→ **STATED EXERCISE**:
Transcribe the stretch of the listing from the line containing "Image resolution: width=1565" through the end of the listing, both ends included.

→ **THE DATA**:
---*---

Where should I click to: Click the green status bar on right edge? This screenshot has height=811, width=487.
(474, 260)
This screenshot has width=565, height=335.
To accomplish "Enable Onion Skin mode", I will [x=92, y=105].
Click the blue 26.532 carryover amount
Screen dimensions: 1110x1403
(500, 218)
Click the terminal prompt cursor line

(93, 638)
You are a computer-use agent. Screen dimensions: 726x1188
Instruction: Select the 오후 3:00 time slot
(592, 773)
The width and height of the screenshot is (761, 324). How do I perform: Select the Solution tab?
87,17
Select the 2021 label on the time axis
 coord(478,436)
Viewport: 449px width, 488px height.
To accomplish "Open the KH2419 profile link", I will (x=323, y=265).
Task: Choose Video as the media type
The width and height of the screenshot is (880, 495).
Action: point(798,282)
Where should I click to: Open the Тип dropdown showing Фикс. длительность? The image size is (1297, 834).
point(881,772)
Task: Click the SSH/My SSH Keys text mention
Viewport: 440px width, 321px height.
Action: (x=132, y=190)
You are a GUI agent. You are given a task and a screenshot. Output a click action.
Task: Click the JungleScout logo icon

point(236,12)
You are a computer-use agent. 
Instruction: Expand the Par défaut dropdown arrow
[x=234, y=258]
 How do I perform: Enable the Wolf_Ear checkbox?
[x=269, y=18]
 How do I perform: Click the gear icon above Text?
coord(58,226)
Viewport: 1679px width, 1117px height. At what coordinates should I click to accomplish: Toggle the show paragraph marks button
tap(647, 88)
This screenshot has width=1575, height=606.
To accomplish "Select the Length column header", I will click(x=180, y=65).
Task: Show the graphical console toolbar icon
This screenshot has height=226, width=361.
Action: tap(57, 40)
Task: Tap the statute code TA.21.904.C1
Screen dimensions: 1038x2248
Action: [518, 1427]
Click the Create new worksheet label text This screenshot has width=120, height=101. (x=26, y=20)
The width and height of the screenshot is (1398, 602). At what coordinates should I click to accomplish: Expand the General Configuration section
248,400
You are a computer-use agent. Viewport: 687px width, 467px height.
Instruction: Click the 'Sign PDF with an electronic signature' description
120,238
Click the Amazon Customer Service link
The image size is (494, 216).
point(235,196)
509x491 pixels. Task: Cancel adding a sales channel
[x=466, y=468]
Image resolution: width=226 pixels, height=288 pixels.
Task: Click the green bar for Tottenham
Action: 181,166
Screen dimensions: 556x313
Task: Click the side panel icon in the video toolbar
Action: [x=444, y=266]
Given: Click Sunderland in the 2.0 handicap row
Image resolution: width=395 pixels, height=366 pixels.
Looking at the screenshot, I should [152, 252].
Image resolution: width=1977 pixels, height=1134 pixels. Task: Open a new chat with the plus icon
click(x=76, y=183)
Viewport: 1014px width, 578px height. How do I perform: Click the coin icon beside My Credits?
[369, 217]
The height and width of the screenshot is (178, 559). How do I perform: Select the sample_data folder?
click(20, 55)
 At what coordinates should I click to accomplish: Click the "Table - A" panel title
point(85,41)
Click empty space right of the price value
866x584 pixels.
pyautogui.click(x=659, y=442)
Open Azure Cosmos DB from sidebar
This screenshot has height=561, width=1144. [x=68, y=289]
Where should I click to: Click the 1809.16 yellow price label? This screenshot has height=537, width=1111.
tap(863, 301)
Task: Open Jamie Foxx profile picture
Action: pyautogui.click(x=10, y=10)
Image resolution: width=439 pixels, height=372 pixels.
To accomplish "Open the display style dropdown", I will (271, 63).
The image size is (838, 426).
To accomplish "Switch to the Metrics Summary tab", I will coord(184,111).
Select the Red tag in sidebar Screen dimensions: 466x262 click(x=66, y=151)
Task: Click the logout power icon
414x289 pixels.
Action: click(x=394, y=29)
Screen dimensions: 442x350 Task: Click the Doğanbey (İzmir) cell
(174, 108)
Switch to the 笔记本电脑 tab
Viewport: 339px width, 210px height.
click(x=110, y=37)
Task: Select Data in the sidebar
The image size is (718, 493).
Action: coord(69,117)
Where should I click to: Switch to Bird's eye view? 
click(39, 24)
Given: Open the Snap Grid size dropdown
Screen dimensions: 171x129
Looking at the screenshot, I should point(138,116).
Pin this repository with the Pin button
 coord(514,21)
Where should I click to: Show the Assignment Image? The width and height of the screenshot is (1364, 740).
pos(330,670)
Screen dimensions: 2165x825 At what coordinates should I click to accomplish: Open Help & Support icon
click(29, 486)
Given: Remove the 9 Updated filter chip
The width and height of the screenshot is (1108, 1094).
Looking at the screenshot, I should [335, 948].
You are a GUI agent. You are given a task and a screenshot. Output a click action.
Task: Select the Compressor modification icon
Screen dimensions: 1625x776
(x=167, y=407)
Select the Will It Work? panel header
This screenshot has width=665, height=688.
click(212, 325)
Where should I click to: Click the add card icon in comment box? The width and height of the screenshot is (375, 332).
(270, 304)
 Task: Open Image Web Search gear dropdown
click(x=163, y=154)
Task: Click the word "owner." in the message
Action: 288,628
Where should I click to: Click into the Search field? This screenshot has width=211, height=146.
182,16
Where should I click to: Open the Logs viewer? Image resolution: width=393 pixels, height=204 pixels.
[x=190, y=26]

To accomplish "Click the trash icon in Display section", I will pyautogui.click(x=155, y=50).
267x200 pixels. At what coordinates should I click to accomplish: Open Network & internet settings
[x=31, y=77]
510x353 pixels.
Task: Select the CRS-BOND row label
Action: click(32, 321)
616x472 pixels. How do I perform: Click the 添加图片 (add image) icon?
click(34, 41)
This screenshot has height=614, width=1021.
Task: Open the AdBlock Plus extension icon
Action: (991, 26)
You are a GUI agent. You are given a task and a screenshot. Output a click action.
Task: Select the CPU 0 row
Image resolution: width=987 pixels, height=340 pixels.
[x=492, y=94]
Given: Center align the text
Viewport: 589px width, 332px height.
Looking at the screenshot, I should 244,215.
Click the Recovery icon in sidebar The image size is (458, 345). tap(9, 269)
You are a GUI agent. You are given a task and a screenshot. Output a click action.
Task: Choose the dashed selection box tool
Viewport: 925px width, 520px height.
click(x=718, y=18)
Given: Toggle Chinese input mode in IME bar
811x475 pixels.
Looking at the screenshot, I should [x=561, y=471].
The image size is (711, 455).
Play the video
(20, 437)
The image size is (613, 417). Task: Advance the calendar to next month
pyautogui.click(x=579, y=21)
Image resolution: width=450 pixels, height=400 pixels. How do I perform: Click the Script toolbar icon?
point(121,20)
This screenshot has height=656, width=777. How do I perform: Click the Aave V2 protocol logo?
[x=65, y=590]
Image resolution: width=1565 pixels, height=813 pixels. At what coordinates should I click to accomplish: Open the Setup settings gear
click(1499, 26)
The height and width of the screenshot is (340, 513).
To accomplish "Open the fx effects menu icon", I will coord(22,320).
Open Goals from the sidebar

---*---

→ **OUTPUT BELOW**:
Image resolution: width=1565 pixels, height=813 pixels. At what coordinates should I click to accomplish: Open the Setup settings gear
click(1499, 26)
The height and width of the screenshot is (340, 513).
To accomplish "Open the fx effects menu icon", I will coord(22,320).
Open Goals from the sidebar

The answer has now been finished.